## [Text for analysis]
'''

Garmins iPad competitor

Hey, it's ONLY $2,500! And subscriptions of $200 or $500. I can see it killing the iPad. Where do I sign up? And can I sign up on my iPad?

No thanks. I'll keep Foreflight.
 
Garmin knows XM WX is coming on the iPad and is squeezing the grape as hard as they can, one last time.
 
Good. Glad to see we are on the same page. As soon as I saw that, my jaw hit the floor. I couldn't believe they were bold enough to put that up as an iPad killer when it doesn't even "really" compare.
 
It looks like a fine standalone GPS and a nice alternative to the 696. But an iPad killer, it ain't.

It will appeal to people who want all the GPS/XM integration done well, and don't want to put up with any of the "integration" responsibilities that users of computers do (is the problem a foreflight bug, an apple bug, a badelf problem, for instance) and are willing to pay the hefty price premium.

I see this as being something that regulated operators like 121/135 guys might find easier to get approved for use as an EFB, compared to an iPad. For example, you don't have to figure out how to lock the Garmin down from a configuration management standpoint and prevent the crew from playing Angry Birds on it.
 
It looks sweet to me and id take it over an iPad since I would have no use for an iPad other than running aviation software on it. Its about 1500 bucks to expensive but, I could get over that if the update prices weren't just ridiculous, even in aviation dollars. Put me in the column of "Didn't buy because of database update prices"

'''

Collection entries
'''

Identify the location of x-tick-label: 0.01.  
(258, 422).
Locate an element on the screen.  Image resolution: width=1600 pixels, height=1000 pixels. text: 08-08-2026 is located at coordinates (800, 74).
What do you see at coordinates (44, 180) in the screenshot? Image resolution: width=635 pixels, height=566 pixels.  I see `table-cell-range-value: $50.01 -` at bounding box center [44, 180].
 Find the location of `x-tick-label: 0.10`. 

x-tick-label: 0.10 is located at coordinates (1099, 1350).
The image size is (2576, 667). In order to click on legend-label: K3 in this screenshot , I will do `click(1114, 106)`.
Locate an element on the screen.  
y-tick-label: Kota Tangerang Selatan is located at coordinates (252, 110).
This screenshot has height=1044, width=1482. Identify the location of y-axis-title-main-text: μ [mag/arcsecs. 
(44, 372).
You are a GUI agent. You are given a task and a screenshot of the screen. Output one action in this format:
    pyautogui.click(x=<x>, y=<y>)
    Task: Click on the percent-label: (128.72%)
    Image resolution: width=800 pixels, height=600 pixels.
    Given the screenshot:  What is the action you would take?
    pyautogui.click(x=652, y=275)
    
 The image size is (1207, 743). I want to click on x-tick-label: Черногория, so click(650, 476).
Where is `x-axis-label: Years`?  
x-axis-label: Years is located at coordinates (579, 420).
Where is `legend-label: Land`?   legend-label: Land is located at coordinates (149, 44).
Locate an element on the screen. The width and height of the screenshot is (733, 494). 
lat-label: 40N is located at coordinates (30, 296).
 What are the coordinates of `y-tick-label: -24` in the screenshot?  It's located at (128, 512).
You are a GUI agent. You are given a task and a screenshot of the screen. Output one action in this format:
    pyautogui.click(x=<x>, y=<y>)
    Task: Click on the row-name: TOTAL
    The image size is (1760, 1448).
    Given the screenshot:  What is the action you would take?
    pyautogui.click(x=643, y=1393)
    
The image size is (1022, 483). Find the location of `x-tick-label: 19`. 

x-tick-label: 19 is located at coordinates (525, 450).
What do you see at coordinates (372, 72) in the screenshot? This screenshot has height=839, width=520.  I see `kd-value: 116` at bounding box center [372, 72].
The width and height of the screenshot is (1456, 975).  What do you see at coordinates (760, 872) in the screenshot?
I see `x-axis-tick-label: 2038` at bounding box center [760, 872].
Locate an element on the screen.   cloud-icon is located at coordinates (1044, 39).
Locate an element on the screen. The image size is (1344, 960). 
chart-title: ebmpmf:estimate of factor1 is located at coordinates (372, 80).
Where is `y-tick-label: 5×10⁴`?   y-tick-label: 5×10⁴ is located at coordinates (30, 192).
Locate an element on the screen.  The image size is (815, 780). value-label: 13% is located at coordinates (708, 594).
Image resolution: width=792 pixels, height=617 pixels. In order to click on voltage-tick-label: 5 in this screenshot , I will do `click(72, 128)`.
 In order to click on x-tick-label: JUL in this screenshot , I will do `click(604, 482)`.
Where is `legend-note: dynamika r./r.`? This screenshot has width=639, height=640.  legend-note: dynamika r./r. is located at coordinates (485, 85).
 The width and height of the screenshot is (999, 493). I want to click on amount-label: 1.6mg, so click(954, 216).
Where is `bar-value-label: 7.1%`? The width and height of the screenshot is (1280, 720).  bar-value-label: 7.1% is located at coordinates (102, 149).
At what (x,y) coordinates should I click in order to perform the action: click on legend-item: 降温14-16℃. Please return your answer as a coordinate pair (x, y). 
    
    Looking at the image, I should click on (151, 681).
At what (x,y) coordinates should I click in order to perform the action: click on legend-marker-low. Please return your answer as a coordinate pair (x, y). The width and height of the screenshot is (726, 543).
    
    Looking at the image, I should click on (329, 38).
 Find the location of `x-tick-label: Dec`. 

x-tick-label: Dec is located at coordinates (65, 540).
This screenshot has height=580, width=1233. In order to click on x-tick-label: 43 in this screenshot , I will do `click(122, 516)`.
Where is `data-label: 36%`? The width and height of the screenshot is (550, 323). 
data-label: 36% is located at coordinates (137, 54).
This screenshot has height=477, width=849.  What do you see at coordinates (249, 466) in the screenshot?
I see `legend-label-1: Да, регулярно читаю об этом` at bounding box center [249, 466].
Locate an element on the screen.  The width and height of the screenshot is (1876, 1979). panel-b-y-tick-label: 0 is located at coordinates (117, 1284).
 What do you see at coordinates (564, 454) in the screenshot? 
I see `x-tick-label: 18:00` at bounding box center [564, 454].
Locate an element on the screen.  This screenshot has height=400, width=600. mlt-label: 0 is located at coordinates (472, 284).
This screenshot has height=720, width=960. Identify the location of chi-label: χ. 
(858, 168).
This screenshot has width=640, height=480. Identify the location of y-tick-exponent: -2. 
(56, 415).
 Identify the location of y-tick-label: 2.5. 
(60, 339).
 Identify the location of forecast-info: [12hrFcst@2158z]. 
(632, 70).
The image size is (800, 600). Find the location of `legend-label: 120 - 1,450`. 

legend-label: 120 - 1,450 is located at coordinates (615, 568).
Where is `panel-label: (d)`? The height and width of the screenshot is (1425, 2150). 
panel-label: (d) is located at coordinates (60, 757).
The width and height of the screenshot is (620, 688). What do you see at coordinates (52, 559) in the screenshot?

'''

## [Instruction A]
What subscription prices does the discussion of Garmin's iPad competitor mention?
## [Instruction B]
Give as a numbered list the rows starting at the line containing "coordinates (708, 594)." and ending at the line containing "Image resolution: width=792", leaving out blank lines.

## [Exercise response A]
$200 or $500.

## [Exercise response B]
1. Locate an element on the screen.  The image size is (815, 780). value-label: 13% is located at coordinates (708, 594).
2. Image resolution: width=792 pixels, height=617 pixels. In order to click on voltage-tick-label: 5 in this screenshot , I will do `click(72, 128)`.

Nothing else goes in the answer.